Exercise brief
Look below for the line with "Task: Click the green encryption shield icon", then give it again exactly, along with every line that comes after it, the final line included.
=== Records for the exercise ===
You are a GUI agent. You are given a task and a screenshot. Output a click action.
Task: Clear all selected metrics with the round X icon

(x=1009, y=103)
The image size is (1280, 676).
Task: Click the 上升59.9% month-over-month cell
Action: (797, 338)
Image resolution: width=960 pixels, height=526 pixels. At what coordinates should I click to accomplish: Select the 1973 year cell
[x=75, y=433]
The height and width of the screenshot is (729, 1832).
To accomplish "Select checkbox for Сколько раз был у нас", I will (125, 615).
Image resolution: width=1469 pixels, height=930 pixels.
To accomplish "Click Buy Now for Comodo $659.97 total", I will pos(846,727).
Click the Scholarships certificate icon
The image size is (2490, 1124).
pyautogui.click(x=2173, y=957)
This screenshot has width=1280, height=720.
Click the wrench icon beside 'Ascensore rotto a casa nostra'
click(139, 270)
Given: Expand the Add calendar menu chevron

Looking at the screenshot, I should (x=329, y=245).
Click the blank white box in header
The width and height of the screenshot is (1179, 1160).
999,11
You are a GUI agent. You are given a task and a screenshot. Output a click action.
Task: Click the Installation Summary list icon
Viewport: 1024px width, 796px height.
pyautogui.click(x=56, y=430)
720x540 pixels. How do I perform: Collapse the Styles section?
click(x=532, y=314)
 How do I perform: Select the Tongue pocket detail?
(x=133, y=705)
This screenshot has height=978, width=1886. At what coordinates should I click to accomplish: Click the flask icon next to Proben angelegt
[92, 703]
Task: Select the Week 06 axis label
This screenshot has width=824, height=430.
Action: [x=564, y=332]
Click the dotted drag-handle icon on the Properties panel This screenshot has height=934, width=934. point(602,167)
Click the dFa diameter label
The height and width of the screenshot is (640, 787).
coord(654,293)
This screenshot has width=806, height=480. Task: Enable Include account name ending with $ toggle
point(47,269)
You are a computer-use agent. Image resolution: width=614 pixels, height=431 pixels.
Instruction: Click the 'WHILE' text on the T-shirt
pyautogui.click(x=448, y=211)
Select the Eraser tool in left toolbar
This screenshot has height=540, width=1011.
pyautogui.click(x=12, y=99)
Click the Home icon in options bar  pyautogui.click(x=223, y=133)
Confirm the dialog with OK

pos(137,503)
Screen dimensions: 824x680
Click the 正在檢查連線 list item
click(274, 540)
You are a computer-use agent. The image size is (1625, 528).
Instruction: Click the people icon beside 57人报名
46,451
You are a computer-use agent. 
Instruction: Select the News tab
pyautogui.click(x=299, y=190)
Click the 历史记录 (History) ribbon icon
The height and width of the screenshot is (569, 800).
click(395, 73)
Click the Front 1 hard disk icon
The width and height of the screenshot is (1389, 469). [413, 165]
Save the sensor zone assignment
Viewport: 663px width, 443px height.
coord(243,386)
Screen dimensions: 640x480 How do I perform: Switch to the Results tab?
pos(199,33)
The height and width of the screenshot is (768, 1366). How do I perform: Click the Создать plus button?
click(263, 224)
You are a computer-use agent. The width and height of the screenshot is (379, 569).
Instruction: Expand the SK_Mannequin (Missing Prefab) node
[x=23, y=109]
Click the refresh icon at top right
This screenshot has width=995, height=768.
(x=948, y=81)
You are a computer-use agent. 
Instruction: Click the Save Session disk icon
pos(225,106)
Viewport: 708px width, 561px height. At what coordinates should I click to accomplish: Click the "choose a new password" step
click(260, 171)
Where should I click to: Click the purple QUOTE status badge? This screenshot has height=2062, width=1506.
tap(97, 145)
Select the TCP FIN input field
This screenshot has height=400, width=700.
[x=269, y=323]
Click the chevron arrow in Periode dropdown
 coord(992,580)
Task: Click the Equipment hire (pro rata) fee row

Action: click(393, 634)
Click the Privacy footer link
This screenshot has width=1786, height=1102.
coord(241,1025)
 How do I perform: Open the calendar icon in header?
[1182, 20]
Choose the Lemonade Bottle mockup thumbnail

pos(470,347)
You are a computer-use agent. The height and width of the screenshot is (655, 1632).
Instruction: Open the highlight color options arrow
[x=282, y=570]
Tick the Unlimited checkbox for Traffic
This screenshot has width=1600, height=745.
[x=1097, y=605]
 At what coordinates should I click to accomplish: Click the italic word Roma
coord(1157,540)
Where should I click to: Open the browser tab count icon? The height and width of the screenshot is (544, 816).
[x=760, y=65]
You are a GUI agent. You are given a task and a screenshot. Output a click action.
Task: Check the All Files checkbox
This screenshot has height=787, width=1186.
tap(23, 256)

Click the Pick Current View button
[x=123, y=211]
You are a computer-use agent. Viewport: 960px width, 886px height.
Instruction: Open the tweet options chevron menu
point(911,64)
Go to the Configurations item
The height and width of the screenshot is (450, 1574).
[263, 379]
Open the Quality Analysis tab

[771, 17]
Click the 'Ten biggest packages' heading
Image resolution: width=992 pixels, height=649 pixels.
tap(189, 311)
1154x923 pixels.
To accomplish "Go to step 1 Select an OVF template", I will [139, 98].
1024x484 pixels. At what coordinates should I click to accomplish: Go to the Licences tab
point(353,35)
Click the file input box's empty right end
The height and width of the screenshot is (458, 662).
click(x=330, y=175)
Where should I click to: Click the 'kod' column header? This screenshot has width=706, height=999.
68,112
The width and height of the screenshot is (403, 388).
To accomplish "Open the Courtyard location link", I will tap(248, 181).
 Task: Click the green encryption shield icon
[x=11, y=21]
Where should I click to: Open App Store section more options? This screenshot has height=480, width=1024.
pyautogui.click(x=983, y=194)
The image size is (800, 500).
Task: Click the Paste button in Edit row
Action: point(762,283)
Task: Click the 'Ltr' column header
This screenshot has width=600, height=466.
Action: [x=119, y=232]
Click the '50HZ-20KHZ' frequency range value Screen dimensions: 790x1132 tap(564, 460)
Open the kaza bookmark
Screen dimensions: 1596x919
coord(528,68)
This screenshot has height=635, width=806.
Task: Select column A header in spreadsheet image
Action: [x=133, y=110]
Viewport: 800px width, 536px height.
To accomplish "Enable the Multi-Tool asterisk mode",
===
Output for this task
 Task: Click the green encryption shield icon
[x=11, y=21]
Where should I click to: Open App Store section more options? This screenshot has height=480, width=1024.
pyautogui.click(x=983, y=194)
The image size is (800, 500).
Task: Click the Paste button in Edit row
Action: point(762,283)
Task: Click the 'Ltr' column header
This screenshot has width=600, height=466.
Action: [x=119, y=232]
Click the '50HZ-20KHZ' frequency range value Screen dimensions: 790x1132 tap(564, 460)
Open the kaza bookmark
Screen dimensions: 1596x919
coord(528,68)
This screenshot has height=635, width=806.
Task: Select column A header in spreadsheet image
Action: [x=133, y=110]
Viewport: 800px width, 536px height.
To accomplish "Enable the Multi-Tool asterisk mode",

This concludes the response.